-- WHAT TO PRODUCE --
Nothing but the lines below from the one holding "Advertise (1243, 129)" up to and including the one holding "Accueil (148, 111)" should be copied, exactly and without pictures.

-- GIVEN INFORMATION --

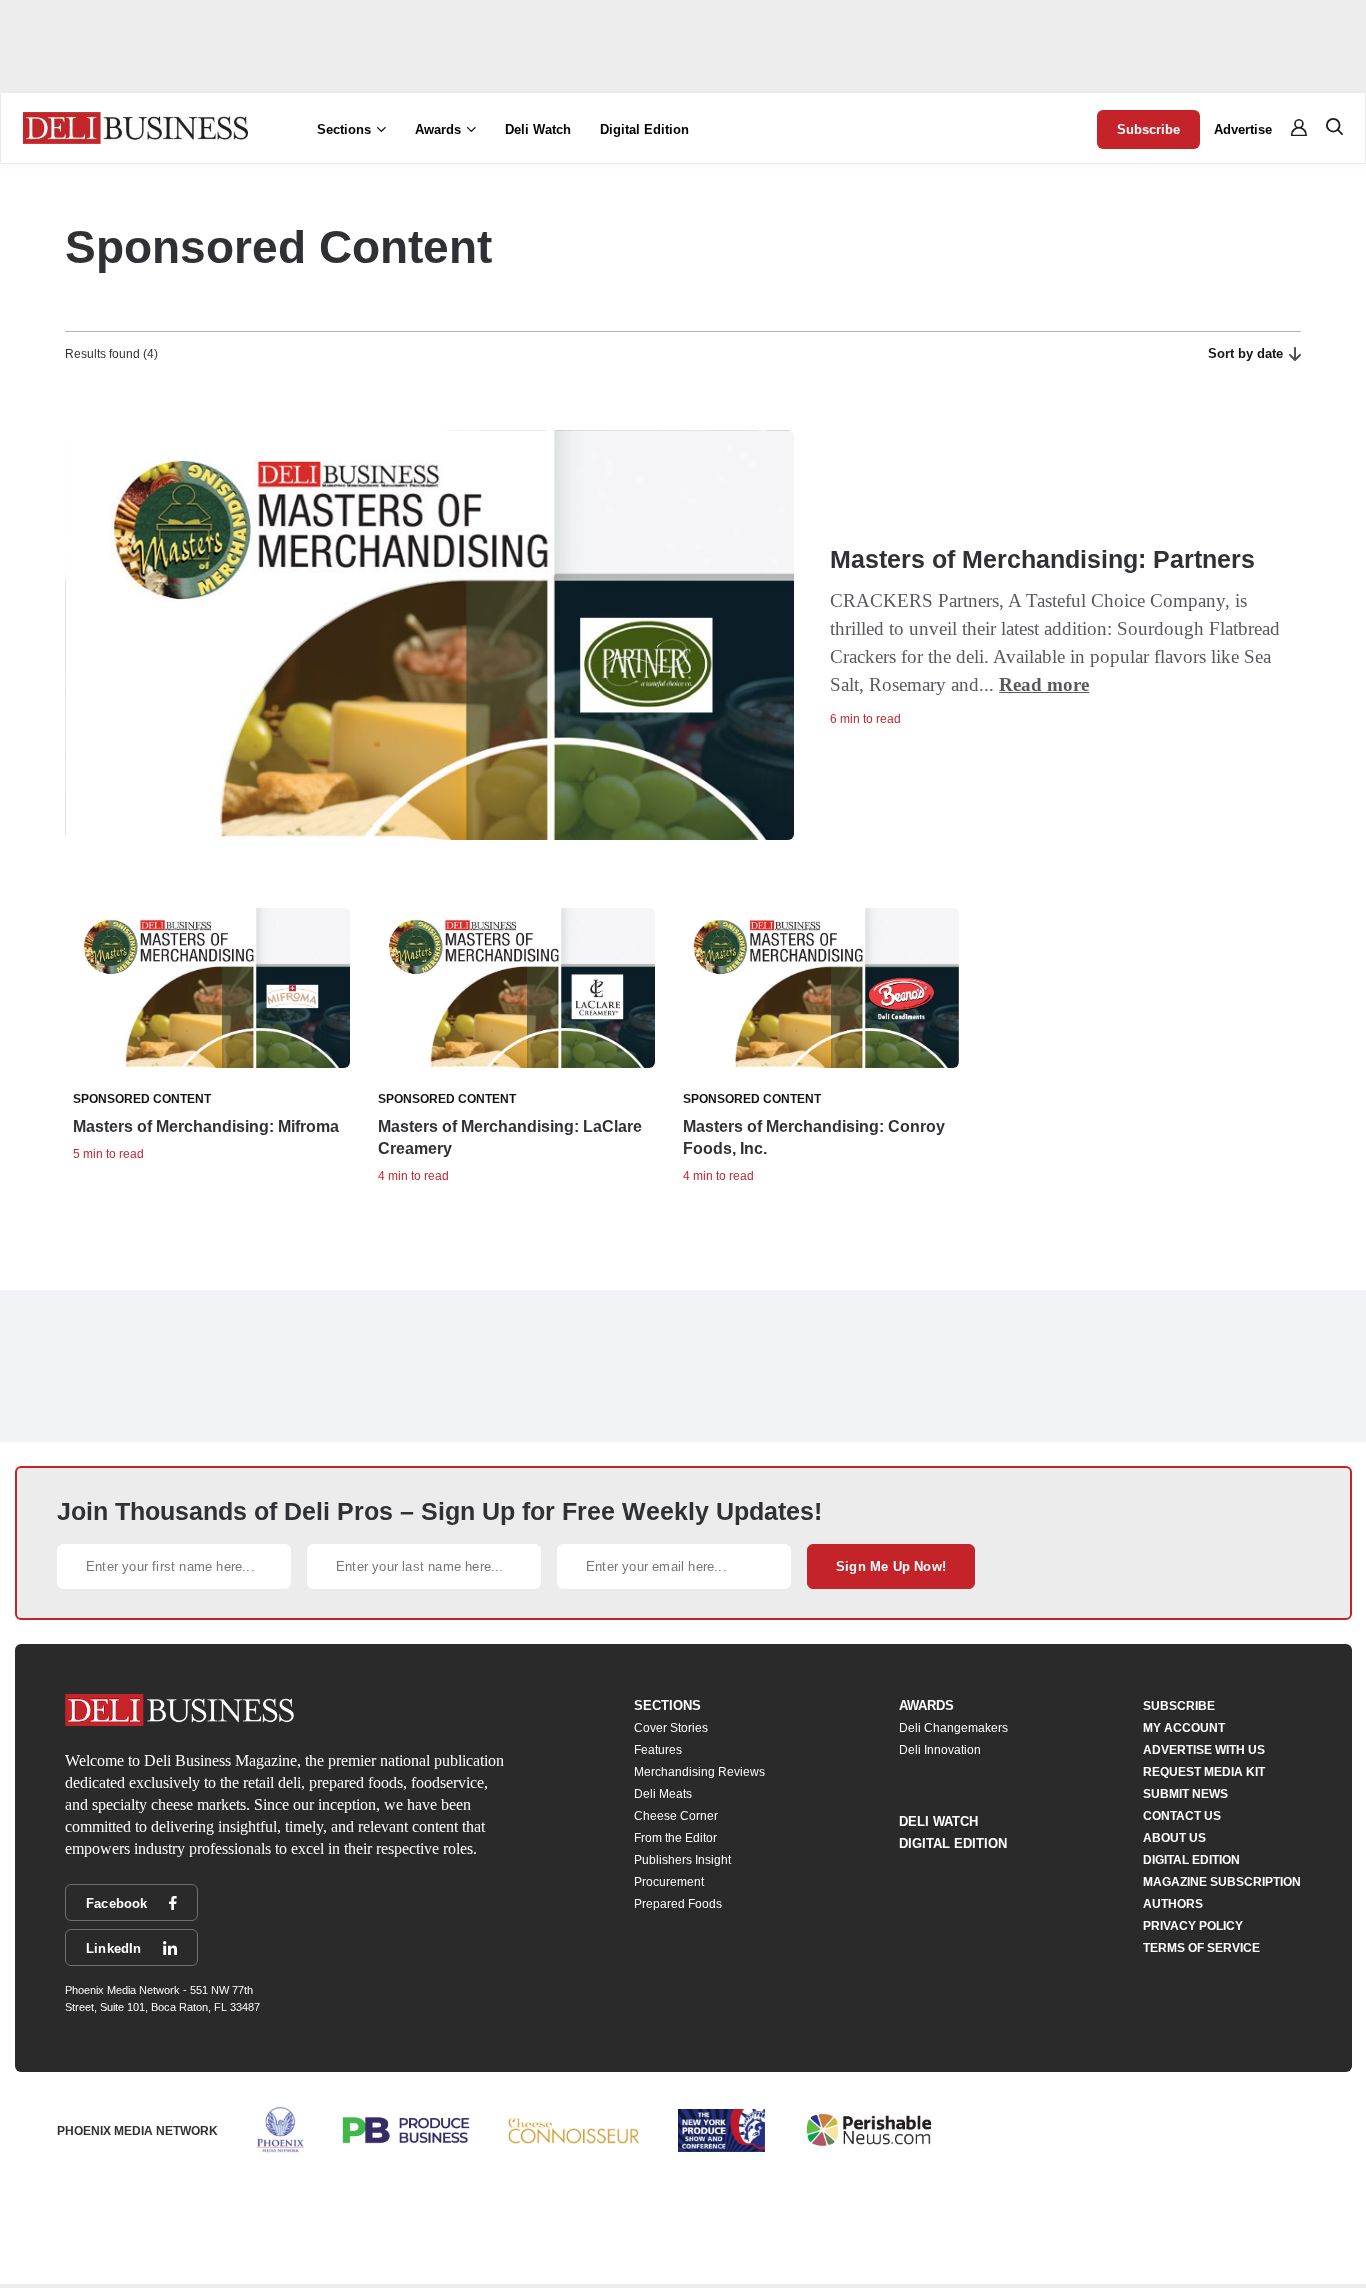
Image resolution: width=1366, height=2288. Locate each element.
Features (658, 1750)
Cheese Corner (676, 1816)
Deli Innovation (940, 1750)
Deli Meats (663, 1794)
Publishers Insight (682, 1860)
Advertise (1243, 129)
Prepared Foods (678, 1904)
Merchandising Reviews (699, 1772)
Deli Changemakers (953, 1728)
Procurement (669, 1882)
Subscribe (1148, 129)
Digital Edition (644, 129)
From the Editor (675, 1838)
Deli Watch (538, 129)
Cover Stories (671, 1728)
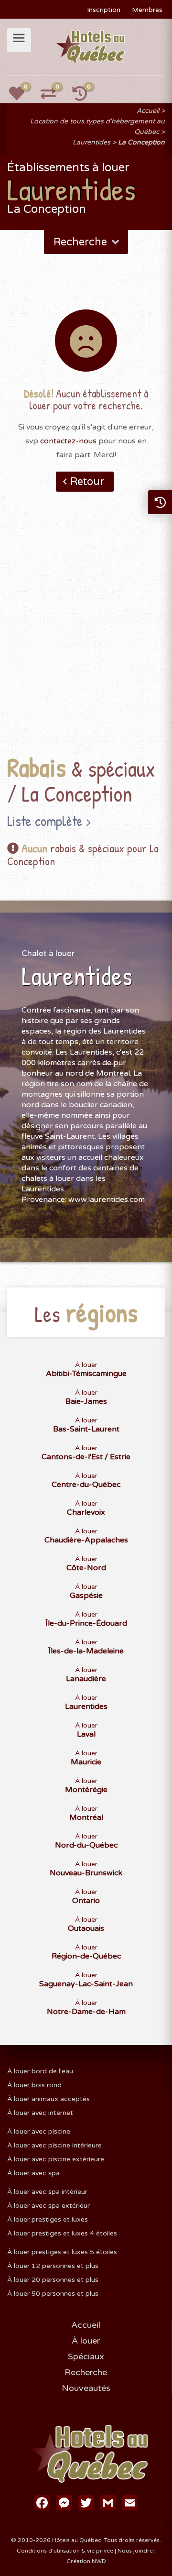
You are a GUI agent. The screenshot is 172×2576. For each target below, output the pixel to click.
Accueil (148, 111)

...

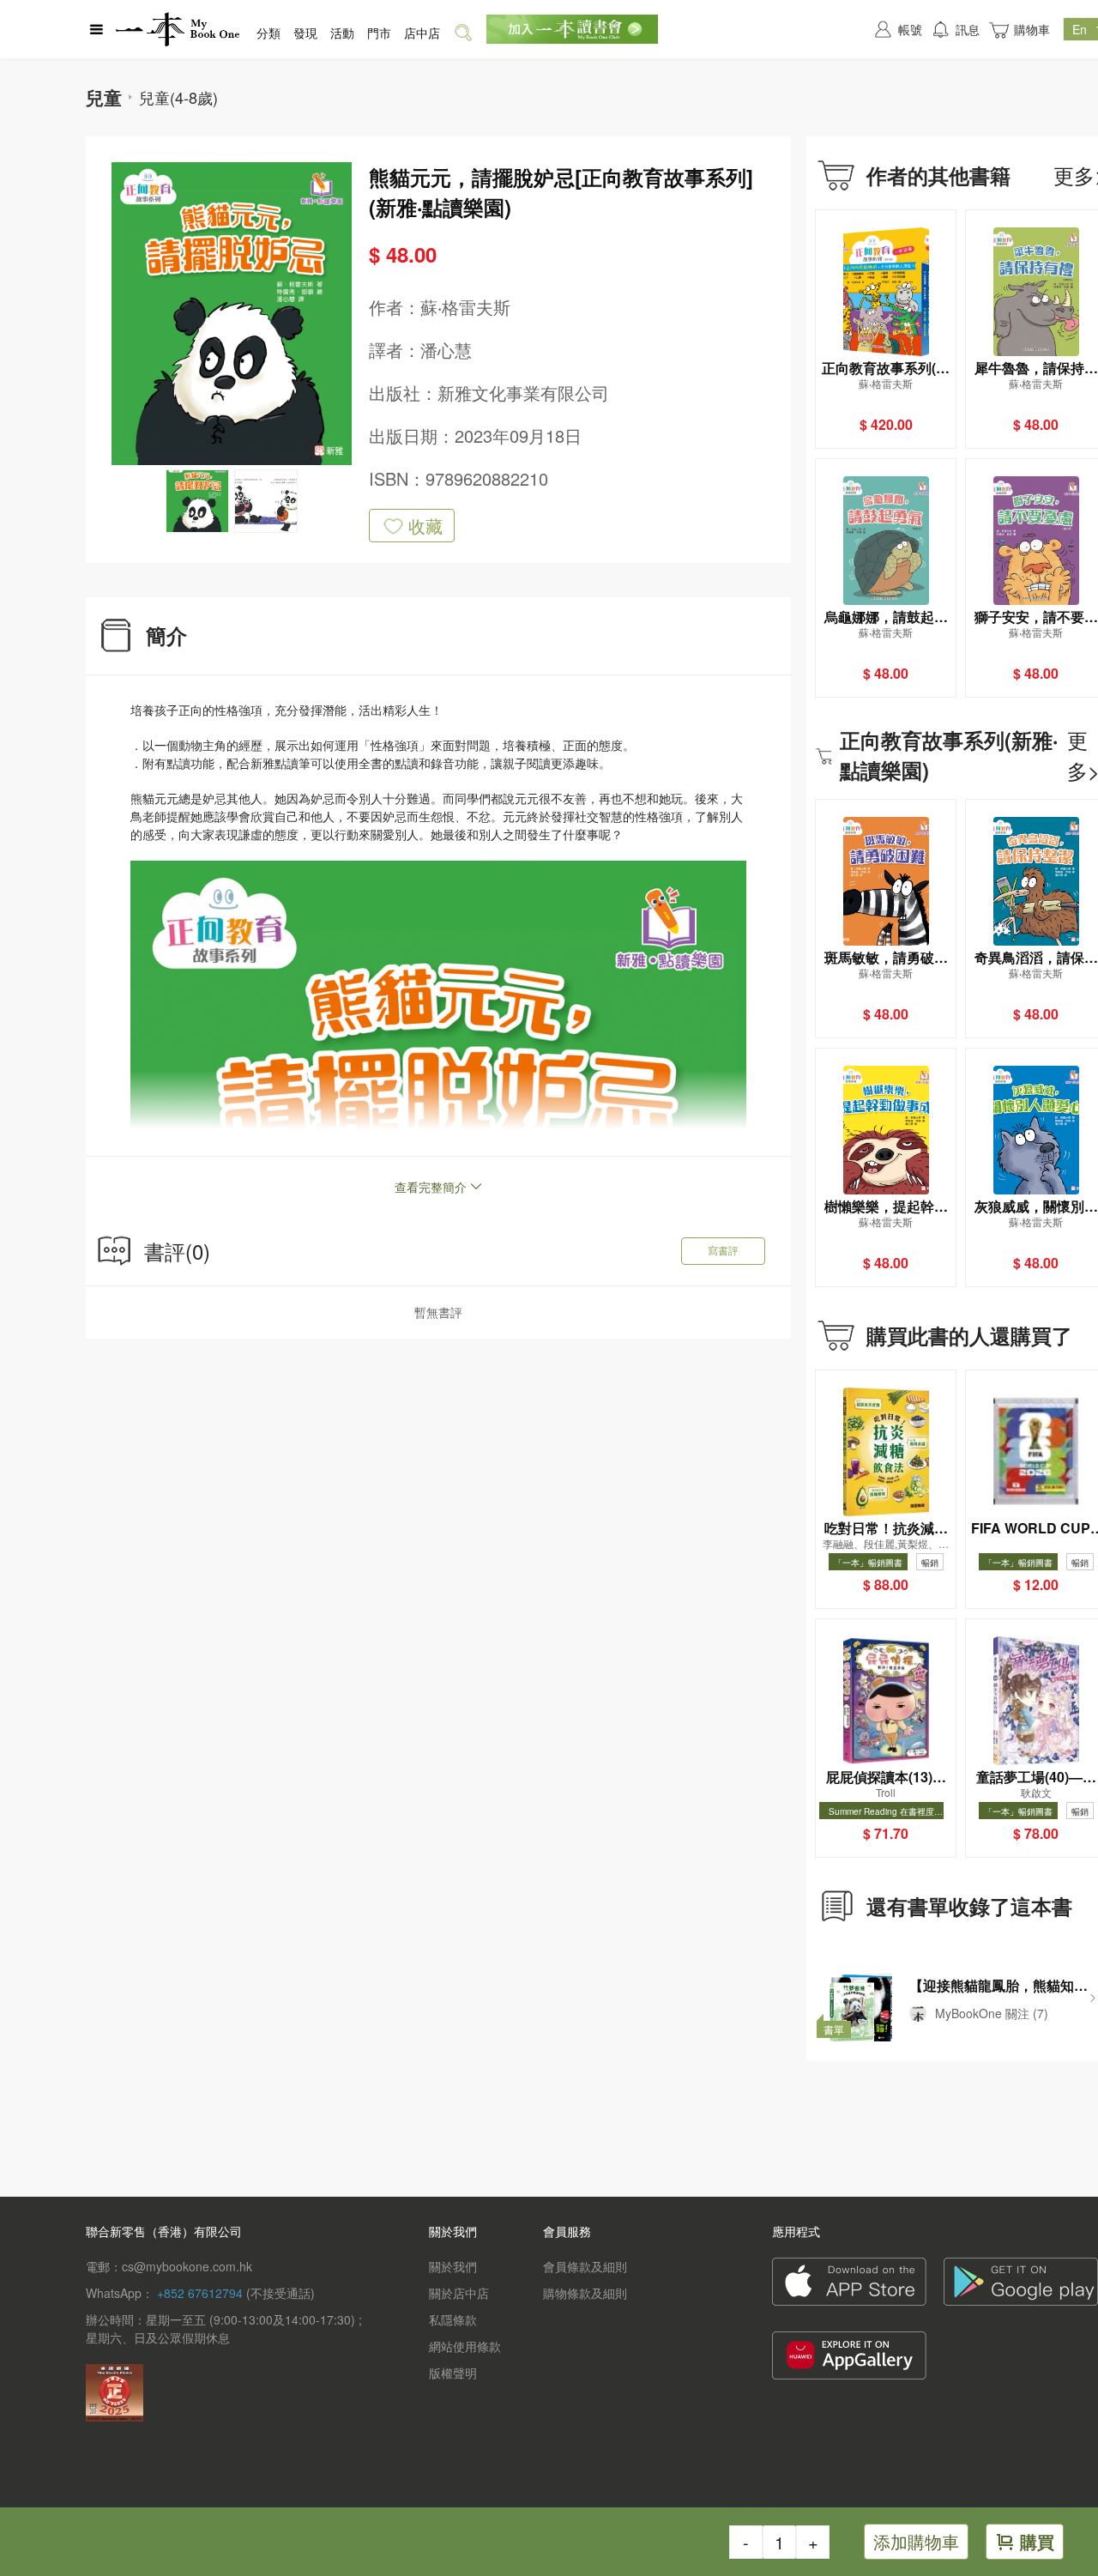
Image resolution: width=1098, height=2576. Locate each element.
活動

-- EXERCISE ANSWER --
Advertise (1243, 129)
Prepared Foods (678, 1904)
Merchandising Reviews (699, 1772)
Deli Changemakers (953, 1728)
Procurement (669, 1882)
Subscribe (1148, 129)
Digital Edition (644, 129)
From the Editor (675, 1838)
Deli Watch (538, 129)
Cover Stories (671, 1728)
You are a GUI agent. The screenshot is 172×2576. For each target below, output the pixel to click.
Accueil (148, 111)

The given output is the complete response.